Programming Assignment 1
Deadline: 21/02/2020
General instructions:
- Please name your submission as rollno.c, send the file to the TAs email addresses.
- You are not supposed to use any built-in library function for any advanced operation, for example, checking bipartiteness of a graph and so on. Consult with the TAs if you have doubts regarding what kind of library functions you can use.
- For evaluation: You will be asked to fix an appointment with the TAs for demonstration of code. They can also ask you to make minor modifications of your code and show the results.

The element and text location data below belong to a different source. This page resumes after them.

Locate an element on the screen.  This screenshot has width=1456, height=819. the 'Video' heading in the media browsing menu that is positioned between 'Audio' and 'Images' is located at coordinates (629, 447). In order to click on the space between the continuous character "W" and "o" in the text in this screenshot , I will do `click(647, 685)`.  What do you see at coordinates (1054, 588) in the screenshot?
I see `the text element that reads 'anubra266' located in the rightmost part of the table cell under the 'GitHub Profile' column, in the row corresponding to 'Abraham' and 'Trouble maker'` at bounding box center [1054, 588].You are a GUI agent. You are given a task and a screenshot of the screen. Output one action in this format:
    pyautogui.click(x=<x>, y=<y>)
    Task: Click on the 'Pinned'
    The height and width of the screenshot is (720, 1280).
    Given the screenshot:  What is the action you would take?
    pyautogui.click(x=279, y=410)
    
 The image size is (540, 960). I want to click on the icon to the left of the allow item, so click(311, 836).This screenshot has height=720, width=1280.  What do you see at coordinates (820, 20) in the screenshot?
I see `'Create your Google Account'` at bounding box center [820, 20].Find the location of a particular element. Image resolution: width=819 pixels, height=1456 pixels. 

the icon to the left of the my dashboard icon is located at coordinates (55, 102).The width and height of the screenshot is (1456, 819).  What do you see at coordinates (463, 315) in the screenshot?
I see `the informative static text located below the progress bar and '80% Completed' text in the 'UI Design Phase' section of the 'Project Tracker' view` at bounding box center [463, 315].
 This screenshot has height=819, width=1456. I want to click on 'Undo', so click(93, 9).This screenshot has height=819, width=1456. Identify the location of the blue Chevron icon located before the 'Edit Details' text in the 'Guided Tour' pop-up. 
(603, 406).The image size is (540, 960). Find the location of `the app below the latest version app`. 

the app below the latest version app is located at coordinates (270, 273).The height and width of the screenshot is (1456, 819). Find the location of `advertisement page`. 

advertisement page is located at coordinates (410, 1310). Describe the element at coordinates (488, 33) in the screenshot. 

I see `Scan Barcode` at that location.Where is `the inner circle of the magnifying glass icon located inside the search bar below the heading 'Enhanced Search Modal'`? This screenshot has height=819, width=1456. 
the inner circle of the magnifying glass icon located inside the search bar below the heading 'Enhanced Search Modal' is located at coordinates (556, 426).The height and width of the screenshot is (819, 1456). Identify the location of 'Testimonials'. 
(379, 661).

- Part 1: In the first part of this assignment you will be given as input a graph in the adjacency list format and you are required to implement a breadth first traversal (BFS) of the graph. Please follow the input/output specifications given below.
Input: Let's assume the input will be read from a text file. The first line should contain the number of vertices (n) and the starting vertex for breadth first traversal. Thereafter, there would be n lines for specifying the neighbours of vertices 1 to n (in that order).
Sample Input/Output Example: (Path on 4 vertices)
4 2
2
1 3
2 4
3
Output:
Stating vertex followed by the trace of BFS
Example:
2 1 3 4
- Part 2: Write a subroutine to check if there is a cycle in the graph. Output any cycle if there are multiple cycles in the graph.
Input: The first contains the number of vertices. From 2nd line onwards, the i^th line has vertices adjacent to vertex (i-1).
Example: (Path on 4 vertices)
4 2
2
1 3
2 4
3
Output:
1) No (if the input graph has no cycles)
2) Yes (if input graph has a cycle along with one cycle). Print vertices on the cycle.
- Part 3: Figure out if the graph is bipartite. If it is, output the bi-partitions, else output a witness that the graph is not bipartite.
Input: The first line has the number of vertices (n). From 2nd line onwards, the i^th line has vertices adjacent to vertex (i-1)
Example: (Path on 4 vertices)
4 2
2
1 3
2 4
3
Output:
1) Yes (if the instance is a bipartite graph). Print the vertices belonging to the bi-partitions in parenthesis.
Example:
Yes (1 3) (2 4)
2) No (if the graph is not bipartite). Print any witness to show that the graph is not bipartite.